■ Goal ■
Retype the lines of the entries below, starting at the line that contains "This screenshot has height=674, width=1479." and ending at the line that contains "pyautogui.click(x=1146, y=305)", with both of those lines included. Leave the pictures out of your answer.

■ Task data ■
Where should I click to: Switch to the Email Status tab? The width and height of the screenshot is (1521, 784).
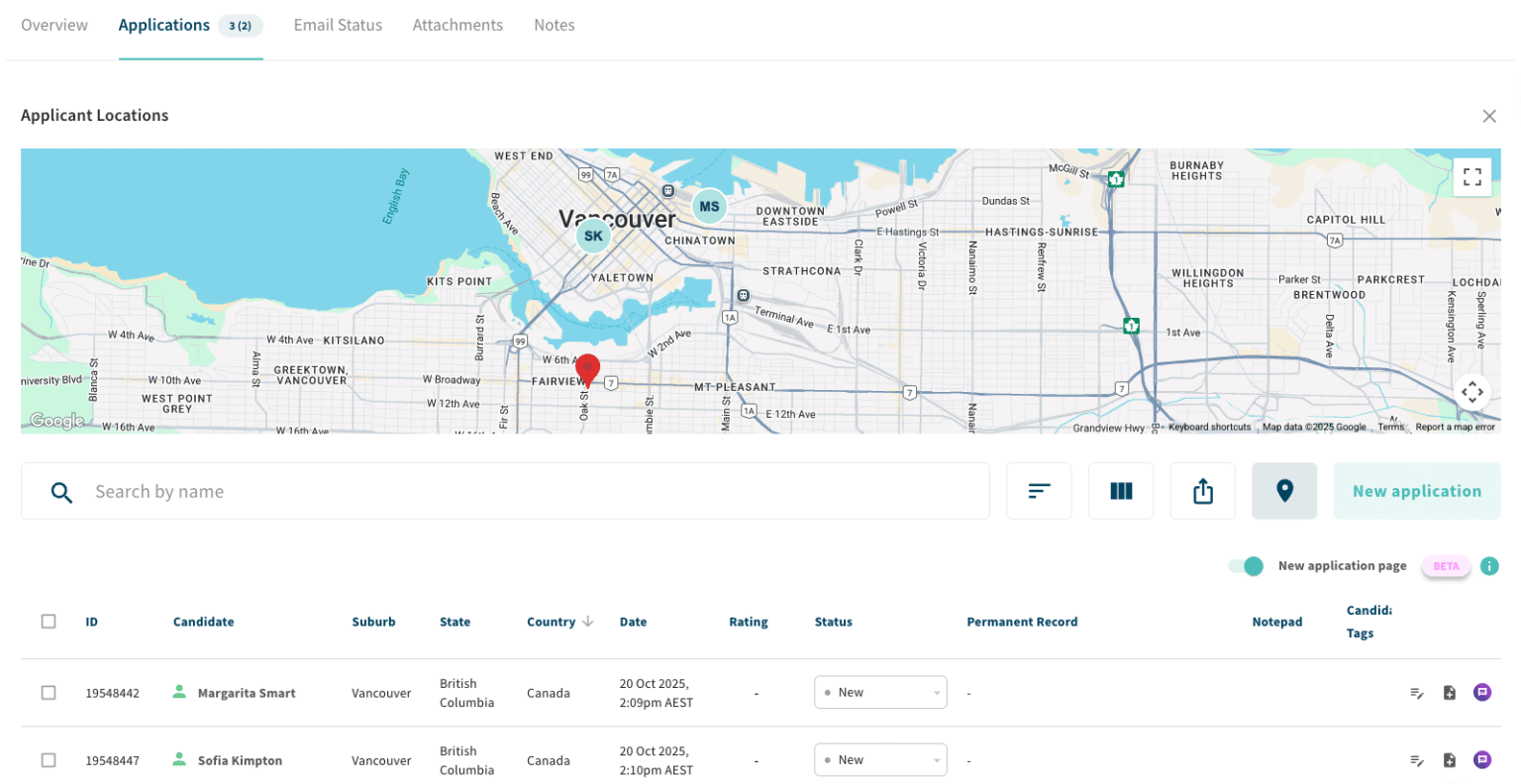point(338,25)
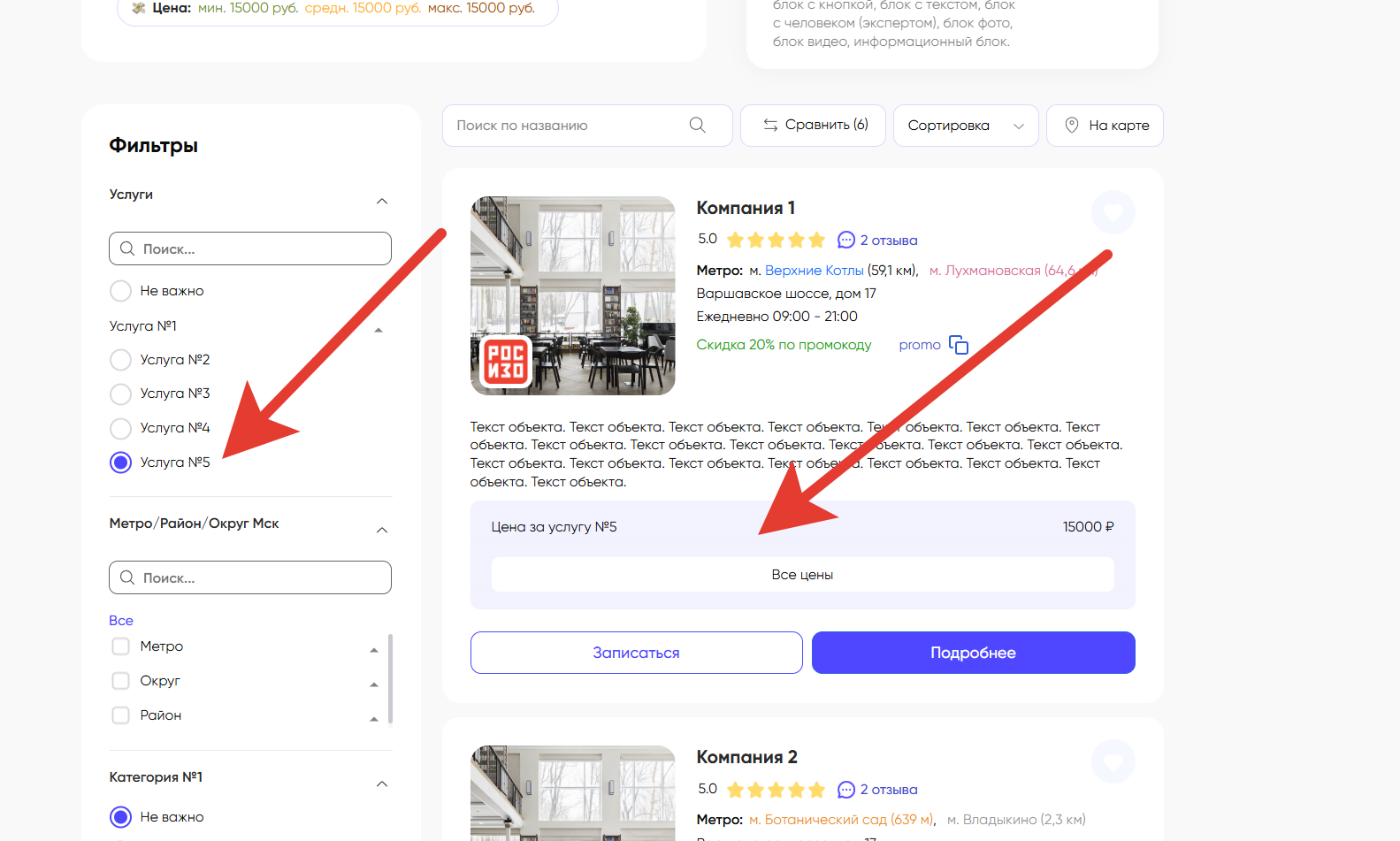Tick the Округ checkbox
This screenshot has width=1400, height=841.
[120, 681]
---
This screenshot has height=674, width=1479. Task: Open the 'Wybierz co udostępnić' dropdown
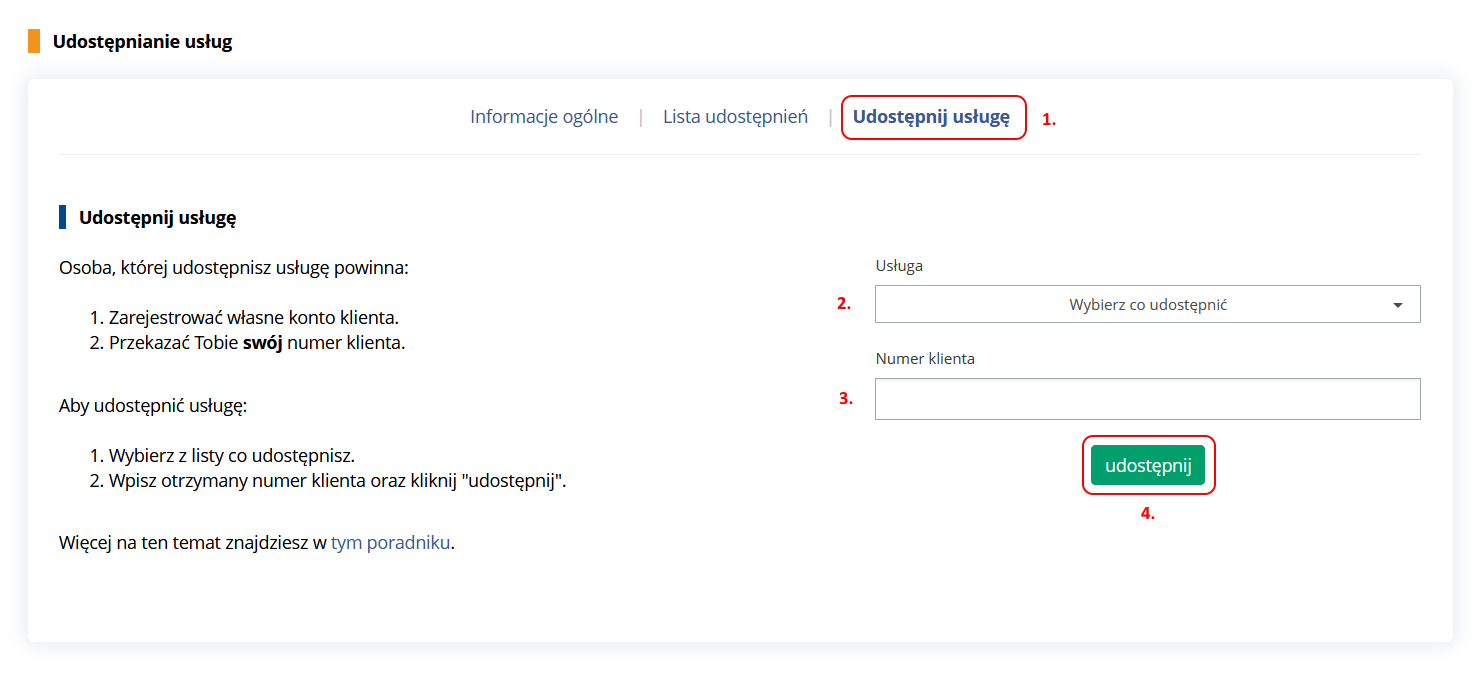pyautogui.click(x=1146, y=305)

■ Response to the exercise ■
This screenshot has height=674, width=1479. Task: Open the 'Wybierz co udostępnić' dropdown
pyautogui.click(x=1146, y=305)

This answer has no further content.